Naja in über 700 Stunden fährt man doch recht viel^^. Ich hab jedes mindestens 2 mal gefahren. Aber klar gewisse Auto fahr ich auch bevorzugter.
Was das sammeln angeht so gibt es nunmal auch Menschen die das tun wollen. Jeder spielt anders deswegen habe ich Trophäen genannt. Meine Freundin sammelt die zb auf der PS4 liebend gerne und da darf es einfach keine DLCs oder Micros geben die diesen "Wettbewerb" stören.
Deswegen hab ich bei Forza bewusst das VIPpaket gewählt. (Es ist zwar kein PS4 Spiel aber es passte gerade so schön!)


----------



## Worrel (16. November 2018)

Rabowke schrieb:


> ... und wieviel Mounts kann man im Spiel freispielen? 100?


Knapp daneben. 400-500 werden's wohl aktuell sein.



> Worauf ich hinaus will ... du bist doch durch etwas kosmetischem nicht im Nachteil, find ich jedenfalls. Die Mounts sind nicht schneller als die frei verfügbaren Mounts, glaub ich jedenfalls.


Sicher gibt es keinen Nachteil gegenüber anderen Spielern, die sich regelmäßig DLCs, Mounts und Lootboxen kaufen -

- aber es gibt einen Nachteil, wenn man den Skin, die Ausrüstung oder das Mount nur gegen Geld bekommt oder wenn man dem Lootbox Generator sein Erstgeborenes opfert, anstatt das einfach gezielt freispielen zu können.


----------



## TobiWan82 (16. November 2018)

> .....und sie haben laut ihm auch maßgeblich dazu beigetragen, dass Spiele immer populärer geworden sind.


Wirklich? Hat ein bisschen was von: "Was war zuerst da, Huhn oder Ei?" 
Für mich war eigentlich eher der Schluss, dass man so ein Blödsinn wie Lootboxen einbaut kommt daher das Gaming immer beliebter geworden ist und man so eine breitere Masse hat, so dass man auch an genügend Wales kommt denen man das verkaufen kann. Auf die Idee das Pferd von hinten aufzuzäumen wäre ich im Leben nicht gekommen. Ich lasse mich da aber gerne eines besseren belehren wenn da jemand was weiß.

Ansonsten ist das Argument das Spiele in der Entwicklung ja so deutlich teurer geworden sind offensichtlich nicht ganz haltbar. Die Industrie hat, wie jede andere auch, im Laufe der Jahre ihre Effizienzen massiv gesteigert und auch der Markt ist um ein vielfaches breiter geworden als er vor X Jahren war.

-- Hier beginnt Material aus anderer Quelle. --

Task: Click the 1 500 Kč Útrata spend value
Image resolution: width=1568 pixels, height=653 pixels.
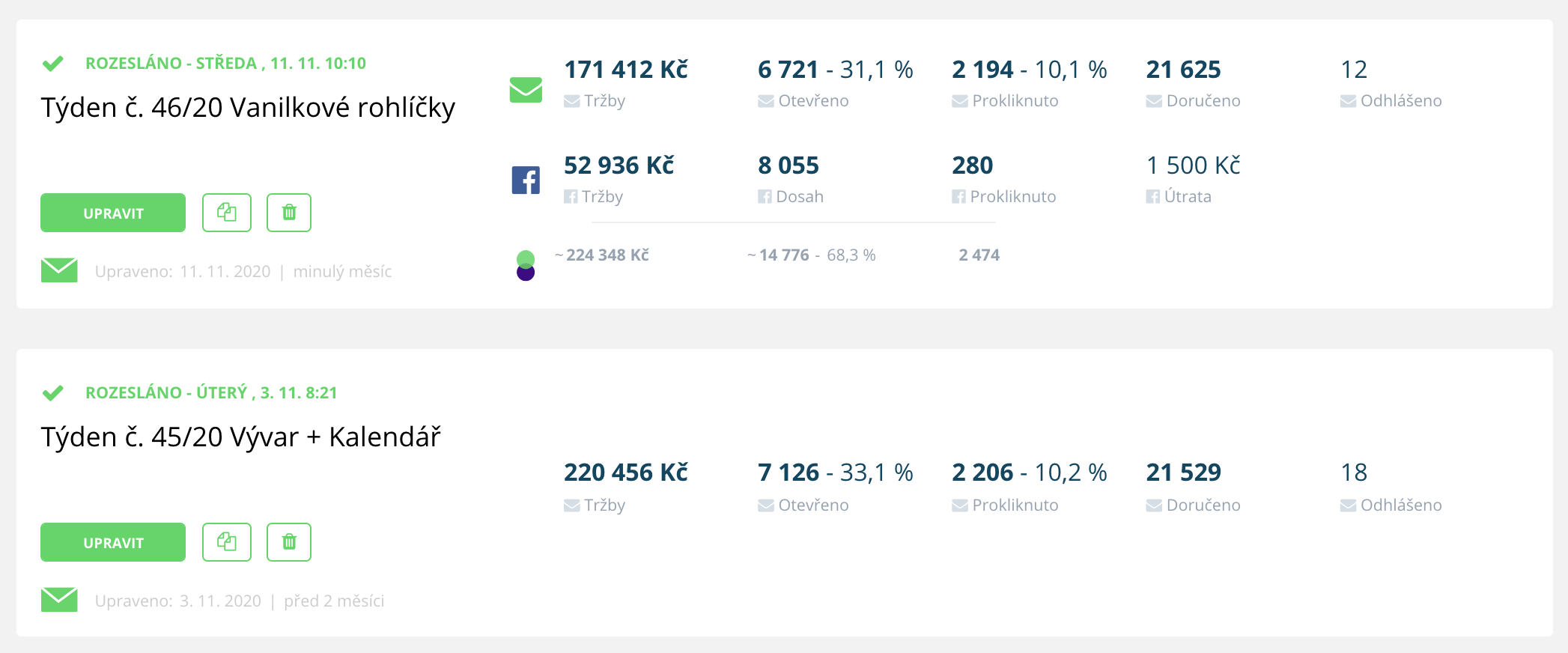Action: (1193, 165)
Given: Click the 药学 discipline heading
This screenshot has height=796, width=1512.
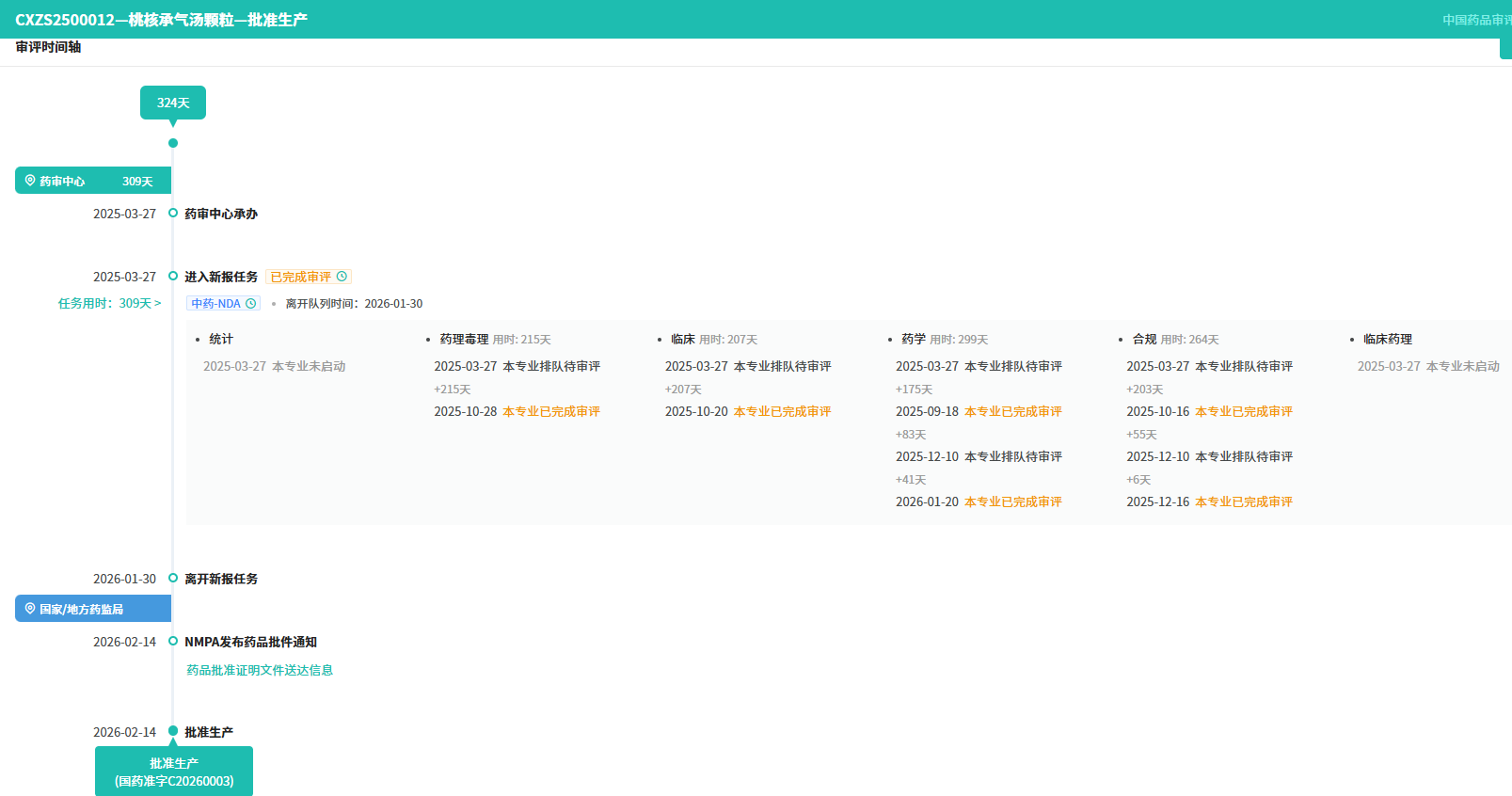Looking at the screenshot, I should [x=914, y=339].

Auch das Lootboxen einem egal sein können, sehe ich nicht so. Das liegt letztlich in der Natur des Marktes, dass sich ein iteratives Produkt im Laufe der Zeit an seine Kunden ausrichtet. Lootboxen sind dabei in immer größer werdenden Umfang die Teile des Gesamtproduktes die mit geringem Einsatz hohe Gewinne produzieren. Ergo wird sich die Spieleindustrie auch immer weiter in Richtung Bevorzugung derer die konstant weiterzahlen  bewegen. Die ersten Anzeichen sieht man ja seit einer Weile in Form von GaaS, bei dem der Name bereits sagt, dass das Spiel eben nur noch ein Service ist, das Produkt sind die Lootboxen.


----------



## devilsreject (16. November 2018)

hannes3120 schrieb:


> Naja - vor 30 Jahren mussten Spiele noch so entwickelt werden damit sie gerade so noch lauffähig waren weil die Hardware noch nicht so leistungsstark war. Wenn man heute ein Spiel entwickeln will welches Aktuelle Hardware voll ausnutzt (mehr oder weniger die Definition von AAA) dann ist der Aufwand ungleich größer als damals, da Level größer und Texturen hochauflösender sind und die zusätzliche Rechenleistung eine Reihe immer komplexer werdender Systeme erlaubt, welche dann oft auch ausgenutzt werden will.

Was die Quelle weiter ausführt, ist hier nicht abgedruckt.